Well That Didn’t Work

You can’t blame Ned Yost for trying. At least I won’t on this one.

He’s got a super athletic 22-year-old phenom, a rangy veteran with a great arm, and a run-producing doubles hitter. All of who were hitting relatively well at the time. Who wouldn’t want all three of them on the field at the same time?

And when you’re six to eight games below .500 and in danger of sliding into last place in your division, you could argue that there’s nothing you shouldn’t try.

I was nervous when the Royals announced that they would try Jeff Francoeur in centerfield, Billy Butler at first base, and allow the untested Eric Hosmer to learn on the job in right field.

I don’t think I was worried about the short-term results. What I was more worried about was that the position change would somehow unsettle Hosmer just as his bat was finally beginning to wake up.

I don’t know much about the psyche of big leaguers in general, or Hosmer specifically, but I was concerned that flailing around in unfamiliar territory would send the slick-fielding first baseman back into the funk that plagued him the first two months of the year.

Yost, on the other hand, overplayed his confidence to the media. He acted like the move was no big deal. He seemed to think that a few afternoons shagging balls in pregame would prepare Hosmer to play the position.
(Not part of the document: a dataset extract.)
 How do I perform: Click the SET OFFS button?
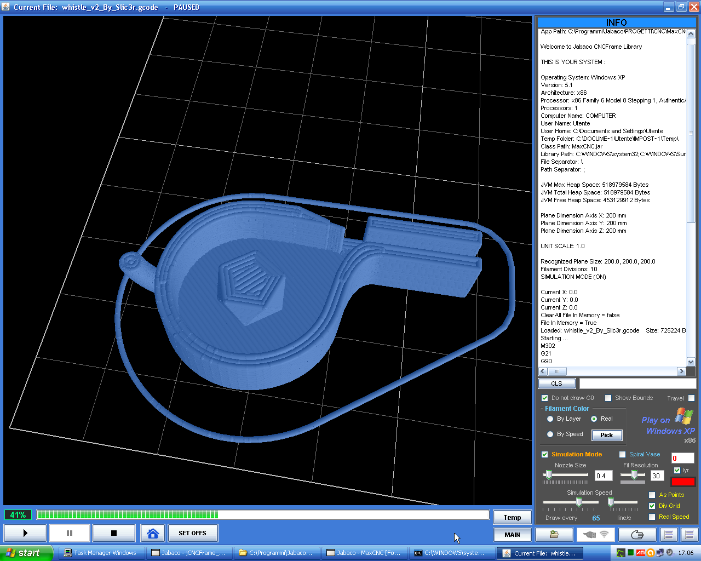pyautogui.click(x=192, y=533)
Perhaps Yost thought, like all Little League coaches, that he could hide a poor fielder in right and he could somehow avoid having to make any plays.

But as the old saying goes, the ball will find you.
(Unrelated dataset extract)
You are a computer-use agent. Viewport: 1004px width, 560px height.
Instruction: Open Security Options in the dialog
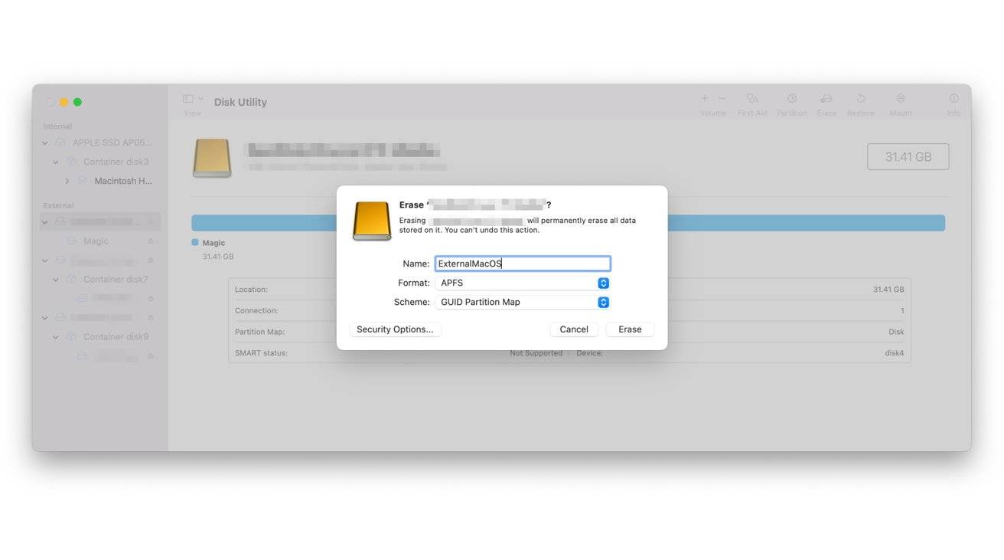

Pittsburg Experiment, Game 1: It didn’t take long for Hosmer to boot the first ball hit to him in right. “It was just a bad read on my part,” he said. That turned a single into a double, which resulted in the game’s first run.

Then in the third inning, Butler helped to botch a rundown, blindly chasing a base runner toward second while another snuck home. After the game, Yost tried to blame that one on Hochevar, but his analysis rang hollow.

Yost’s summary of the lineup after game one:

“I wouldn’t call it sloppy,” Royals manager Ned Yost said. “We’ve got guys playing out of position in a National League park and it’s going to take them a day or two to get acclimated.”

Pittsburg Experiment, Game 2: Ok, so on day two?  Well with the Royals leading and the bases full of Pirates, Hosmer allowed a seemingly catch-able ball to drop in, opening the floodgates to a five-run Pittsburg inning.

“I was playing pretty deep and got a bad read on it,” Hosmer said.

Pittsburg Experiment, Game 3: Stop now before we really embarrass ourselves.

The results of the experiment were so dreadful that Yost called it off a day early.

So you might argue that Yost shouldn’t give up on the alignment just because it didn’t work the first time out. After all, the logic behind it hasn’t changed, and Hosmer is certainly athletic enough to play right field.

Or you might argue that the results were so overwhelming that it should be scrapped without hesitation. Hosmer was bad in right. Butler shouldn’t be a regular first baseman. Francouer is a natural in right, not center. There’s no use trying to fit square pegs into round holes.

I’m not sure which is the right side of the argument. Yost will have six more games in National League parks to decide if the experiment is worth continuing.

All I know is that I don’t blame Yost for trying.